Il TAR Veneto ha respinto il ricorso di un esercente contro il regolamento sulle sale da gioco del Comune di Jesolo. Il Tribunale amministrativo ha giudicato il ricorso in parte inammissibile

Bocciati dal Tribunale Amministrativo Regionale del Veneto i due ricorsi presentati nei mesi scorsi al regolamento introdotto nell’aprile del 2018 dall’ente a tutela dei cittadini e fornire misure uguali per tutte le attività presenti sul territorio.

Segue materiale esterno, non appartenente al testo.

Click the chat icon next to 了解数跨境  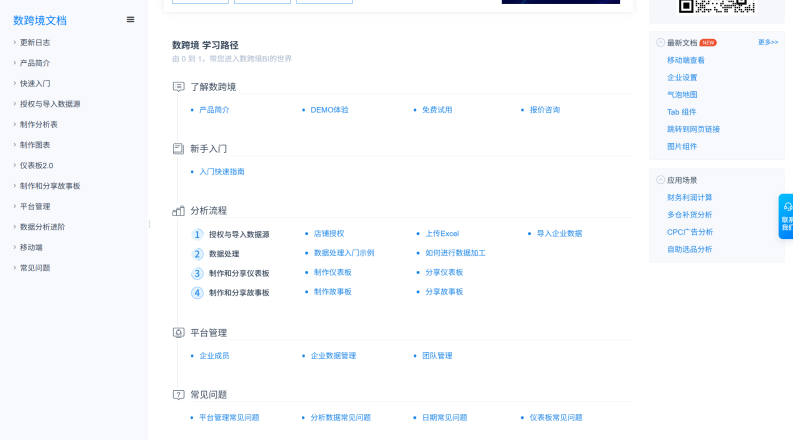coord(178,87)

Al centro della disputa erano finite le disposizioni che non consentono l’utilizzo, nelle sale da gioco, di elementi di arredo che consentano alle persone di sedersi e quelle che stabiliscono l’impossibilità di applicare vetrofanie o pellicole oscuranti che impediscano la visibilità degli spazi interni dall’area pubblica.

La sentenza

Il TAR del Veneto si è dunque espresso a favore dell’ente, in parte respingendo e in parte dichiarando inammissibili i due ricorsi presentati dai titolari o gestori di attività di gioco, trovando corrette le valutazioni che hanno giustificato l’introduzione del nuovo regolamento con le relative sanzioni.

“La sentenza emessa dal Tribunale amministrativo regionale – commentano Roberto Rugolotto e Alessandro Perazzolo –  è un punto fermo molto importante, che dà merito al grande lavoro svolto dai diversi uffici coinvolti per confezionare un regolamento che fosse efficace. Alla base di questo testo c’è la precisa volontà di tutelare quei soggetti deboli che più facilmente possono cadere nella ragnatela della ludopatia, per promuovere poi una educazione alla responsabilità e produrre una sorta di immunizzazione collettiva al fenomeno. Provvedimenti di questo tipo non sono fatti per il gusto di mettere paletti, ma per dare precise regole per tutti e che per diverso tempo sono mancate e percepite dalle persone. Visto il buon esito del passaggio al TAR invitiamo tutte le attività che ancora non lo avessero fatto, in attesa che il giudice si esprimesse, ad adeguarsi a quanto previsto dal regolamento, sul cui rispetto proseguiranno i controlli da parte della Polizia locale”.